Do you use a continuous security-rating service (BitSight, SecurityScorecard, UpGuard) for Tier 1 vendors?
Demonstrate that the organization continuously monitors the external security posture of Tier 1 vendors using an automated security rating platform, and that findings inform risk management decisions.
Description
What this control does
This control requires the organization to subscribe to and actively utilize a third-party continuous security rating service (such as BitSight, SecurityScorecard, UpGuard, or similar) to monitor the cybersecurity posture of Tier 1 vendors—those critical to business operations or handling sensitive data. These services aggregate external threat intelligence, scan for vulnerabilities, analyze public-facing infrastructure, and provide dynamic risk scores based on observable security behaviors. Continuous monitoring enables real-time detection of vendor security degradation, breach indicators, or configuration weaknesses that may not surface during point-in-time assessments, thereby supporting proactive third-party risk management.
Control objective
What auditing this proves
Demonstrate that the organization continuously monitors the external security posture of Tier 1 vendors using an automated security rating platform, and that findings inform risk management decisions.
Associated risks
Risks this control addresses
- Tier 1 vendor compromise goes undetected between annual assessments, allowing attackers to pivot into the organization's environment through trusted integrations
- Vendors suffer security degradation (e.g., expired certificates, exposed databases, malware infections) without triggering contractual breach notifications or remediation workflows
- Supply chain attacks leverage vendor infrastructure weaknesses not visible through self-assessments or questionnaires alone
- Inadequate visibility into vendor patching cadence and vulnerability management practices increases the attack surface inherited from third parties
- Public-facing vendor assets experience misconfigurations, data leaks, or exposed credentials that create immediate exploitation pathways
- Lack of real-time vendor security intelligence prevents timely incident response coordination when vendors are actively compromised
- Tier 1 vendor selection and retention decisions rely on outdated point-in-time data rather than current security performance trends
Testing procedure
How an auditor verifies this control
- Obtain and review the organization's Tier 1 vendor inventory, including vendor names, criticality classifications, and data access privileges.
- Verify active subscription to at least one continuous security rating service by requesting account access credentials, license documentation, or platform screenshots showing current subscription status.
- Log into the security rating platform and confirm that all identified Tier 1 vendors are enrolled for continuous monitoring, capturing screenshots of the monitored vendor portfolio.

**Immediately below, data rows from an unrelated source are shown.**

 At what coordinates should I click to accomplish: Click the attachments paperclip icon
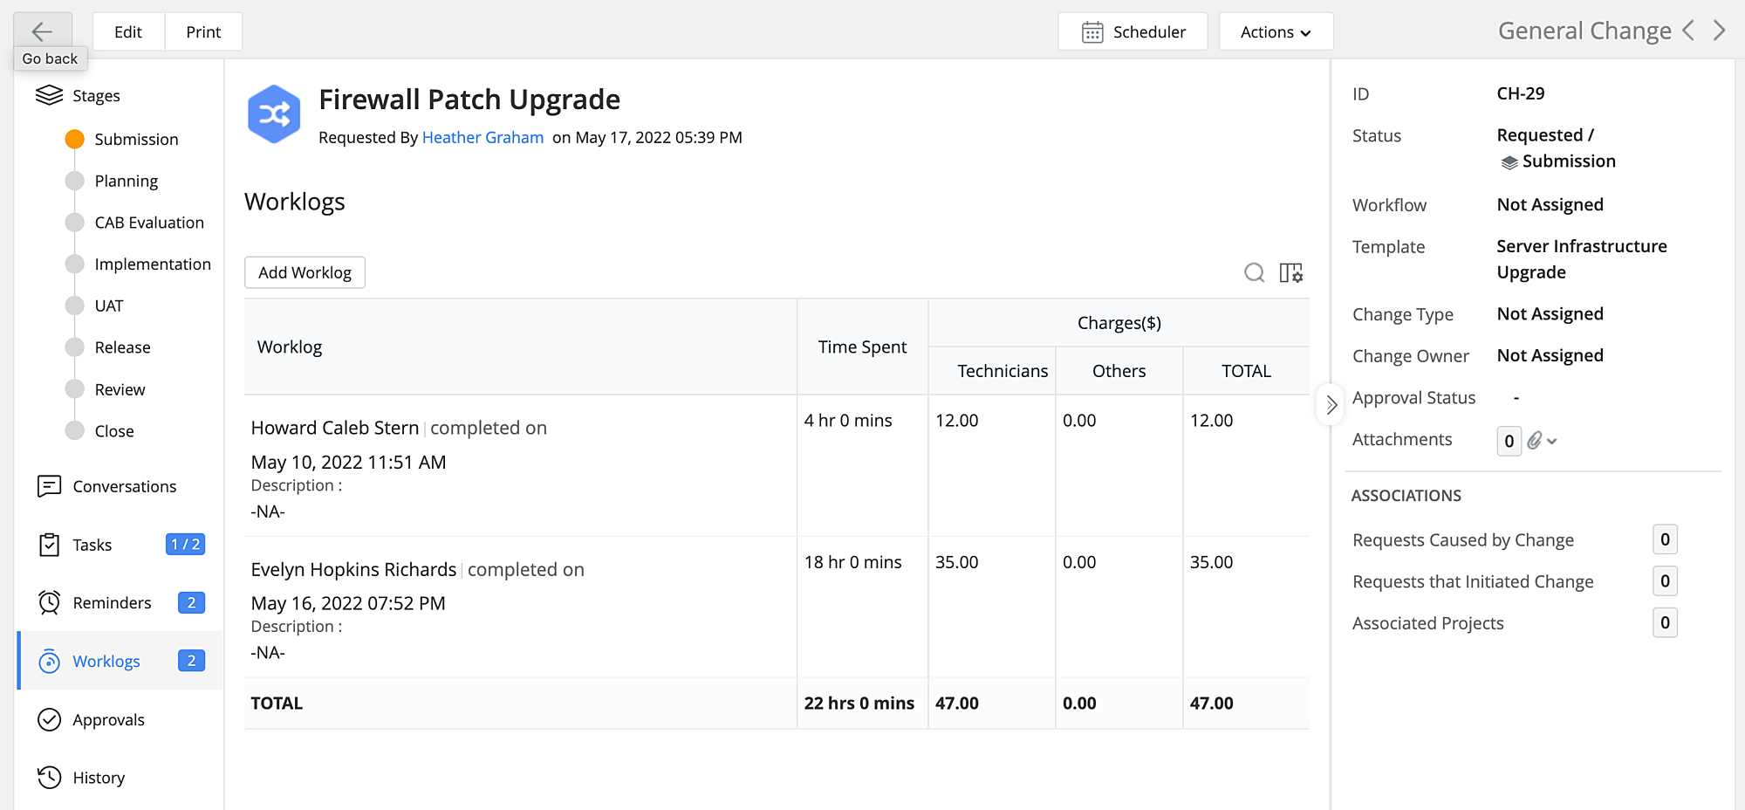(x=1536, y=441)
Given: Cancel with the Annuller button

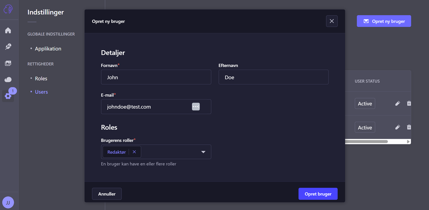Looking at the screenshot, I should click(x=107, y=194).
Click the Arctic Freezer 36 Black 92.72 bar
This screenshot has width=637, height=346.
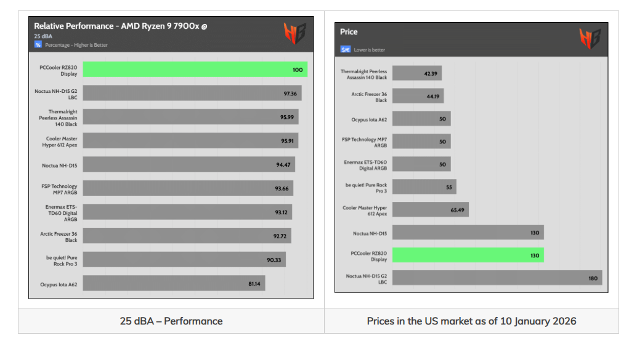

- Select a sample of 5-10 Tier 1 vendors and review their current security ratings, historical score trends, and identified security issues within the platform.
- Request documentation of thresholds, policies, or procedures that define how security rating alerts trigger vendor risk reviews, remediation requests, or escalation workflows.
- Interview vendor risk management personnel to understand how security rating data integrates into vendor onboarding, periodic reviews, contract renewals, and incident response protocols.
- Review evidence of at least three instances within the past 12 months where security rating findings led to documented vendor engagement, remediation tracking, or risk acceptance decisions.
- Validate that security ratings are refreshed at intervals consistent with the service's capabilities (daily, weekly, or continuously) by examining timestamp metadata for monitored vendors.